That Indefinable Something AI May Not Steal From Us — At Least Not Yet
- Dec 12, 2025
- 2 min read
Updated: Jan 12

By Ghislain Journé
Can Artificial Intelligence Capture the “Je Ne Sais Quoi”?
In a recent episode of Conversations With Tyler, Sam Altman is asked whether the next iteration of ChatGPT will be a great poet. The interviewer suggests that the greatest poets ultimately escape any set of criteria a machine could absorb — invoking that elusive je ne sais quoi: a surplus of soul, a residue of mystery, something that cannot be fully explained and therefore cannot be taught.
Altman believes artificial intelligence will get there — and that, in the end, we will not much care. He points to a familiar precedent: in 1996, IBM’s Deep Blue defeated Garry Kasparov. Today, machines outperform even the greatest chess champions, and yet the game has lost none of its appeal. If anything, it has grown richer, more studied, more alive.
AI and Creativity: Why Art Resists Automation
But can an algorithmic victory in a tightly bounded game truly be compared to the creation of literary or artistic genius — something born of an accumulation of lived experience, intuition, ambiguity, transgression, and emotion? Chess unfolds within a defined universe of rules and possibilities. Art, by contrast, emerges from an infinitely porous one.
A Quiet Victory for Human Craft
Recent cultural moments offer a telling contrast.
At the Game Awards in Los Angeles, Clair Obscur: Expedition 33, developed by the Montpellier-based studio Sandfall Interactive, was crowned Game of the Year — praised for its narrative depth, emotional resonance, and distinctive artistic vision.
At the same time, Le Mal Aimé, a Christmas film for the French retailer Intermarché produced by another Montpellier studio, Illogic Studios, went viral, widely described as a small “jewel of emotion.”

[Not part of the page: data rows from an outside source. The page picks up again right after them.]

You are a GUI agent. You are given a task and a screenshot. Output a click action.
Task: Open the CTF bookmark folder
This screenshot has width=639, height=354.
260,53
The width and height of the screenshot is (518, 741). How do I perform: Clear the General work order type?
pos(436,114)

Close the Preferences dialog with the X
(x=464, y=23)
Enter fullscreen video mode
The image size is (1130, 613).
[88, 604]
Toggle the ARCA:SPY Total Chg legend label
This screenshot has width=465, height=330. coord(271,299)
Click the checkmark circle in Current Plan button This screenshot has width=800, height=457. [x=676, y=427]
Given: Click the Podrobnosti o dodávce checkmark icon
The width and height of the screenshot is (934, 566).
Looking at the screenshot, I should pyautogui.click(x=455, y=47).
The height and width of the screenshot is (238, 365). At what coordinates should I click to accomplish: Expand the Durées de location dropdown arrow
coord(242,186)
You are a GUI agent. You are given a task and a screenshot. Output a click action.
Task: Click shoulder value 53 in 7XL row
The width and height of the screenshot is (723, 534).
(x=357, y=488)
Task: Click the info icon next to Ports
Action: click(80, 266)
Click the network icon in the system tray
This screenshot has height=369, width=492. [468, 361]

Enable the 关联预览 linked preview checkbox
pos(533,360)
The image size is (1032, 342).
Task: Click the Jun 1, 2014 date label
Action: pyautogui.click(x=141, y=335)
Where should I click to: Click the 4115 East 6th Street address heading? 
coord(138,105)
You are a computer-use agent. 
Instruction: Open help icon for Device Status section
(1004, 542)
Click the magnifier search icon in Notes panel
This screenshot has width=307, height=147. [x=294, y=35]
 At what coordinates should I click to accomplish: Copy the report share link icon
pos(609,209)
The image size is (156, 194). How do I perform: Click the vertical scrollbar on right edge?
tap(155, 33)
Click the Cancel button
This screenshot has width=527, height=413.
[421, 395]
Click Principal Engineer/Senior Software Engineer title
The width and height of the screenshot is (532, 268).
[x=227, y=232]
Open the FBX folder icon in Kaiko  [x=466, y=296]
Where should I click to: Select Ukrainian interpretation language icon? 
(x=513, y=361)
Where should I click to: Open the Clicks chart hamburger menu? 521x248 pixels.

Set against these works, recent AI-generated advertising campaigns from global giants like Coca-Cola and McDonald’s feel curiously weightless — technically impressive, perhaps, but ultimately forgettable.
This contrast is not merely aesthetic. It speaks to something deeper: a reminder that meaning is not manufactured through optimization alone. It must be lived, shaped, and felt.
And incidentally, it marks a quiet victory for made in France — not as nostalgia, but as proof that cultural specificity, human craft, and emotional intelligence still matter.
This tension between AI and creativity reveals why meaning cannot be reduced to optimization alone. For now at least, the world hasn’t lost its human edge.